It is sometimes hard to pin down traditional Chinese desserts. I always found that Chinese people are more into their savoury items as opposed to their sweet treats, but there are some traditional desserts that are eaten all over the country, and none more so than dou hua, which is made with very soft tofu. Dou hua is also eaten a lot in Taiwan.
In northern China, dou hua is often eaten with soy sauce, thus resulting in a more savoury flavour. Northern Chinese people often refer to dou hua as “doufunao” (literally “tofu brains”). Local Beijing people usually eat it for breakfast together with baozi or youtiao, as well as for dessert.
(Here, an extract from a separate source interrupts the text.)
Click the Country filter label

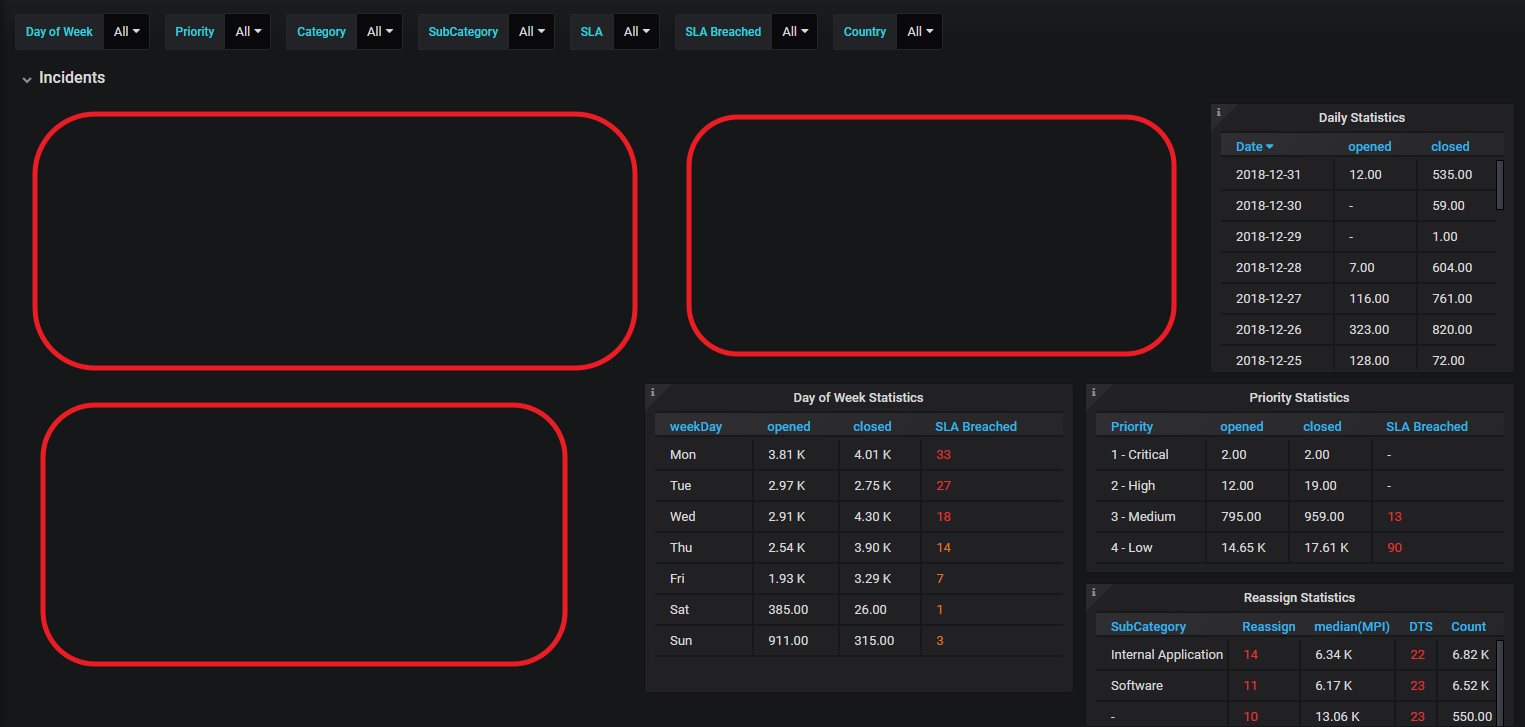tap(864, 31)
I have only ever known dou hua to be eaten for dessert, however, and after some succulent roast meats such as squab or peking duck, the dou hua provides a nice finale to the set meal.
Dou hua in Sichuan is often made without any sugar at all, then served by carrying pole or bicycle vendors with a number of condiments such as chili oil, soy sauce, Sichuan pepper, scallions, and nuts, and is sometimes eaten along with white rice as well. As you would expect from Sichuan cuisine, the dou hua is more fiery than we can find in other areas of China! I can remember visiting a tea house in Chengdu, Sichuan, and many old men there were eating bowls of dou hua (and smoking tobacco) while enjoying their tea in the afternoon shade.
In Cantonese cuisine, dou hua is extremely popular and is served with sweet ginger or clear syrup, and sometimes as a mixture with black bean paste and coconut milk. Traditionally, it is sold in wooden bucket as part of dim sum. As you would expect, it has been popularised in Hong Kong too, where dou hua is one of the most common desserts, along with mango pomelo sago and the ever-popular egg waffles. Back on mainland China, I noticed that the people of Guangzhou often eat their dou hua as a snack at any time during the day, and at various places in the city it was literally shoved in my face to see if I wanted any!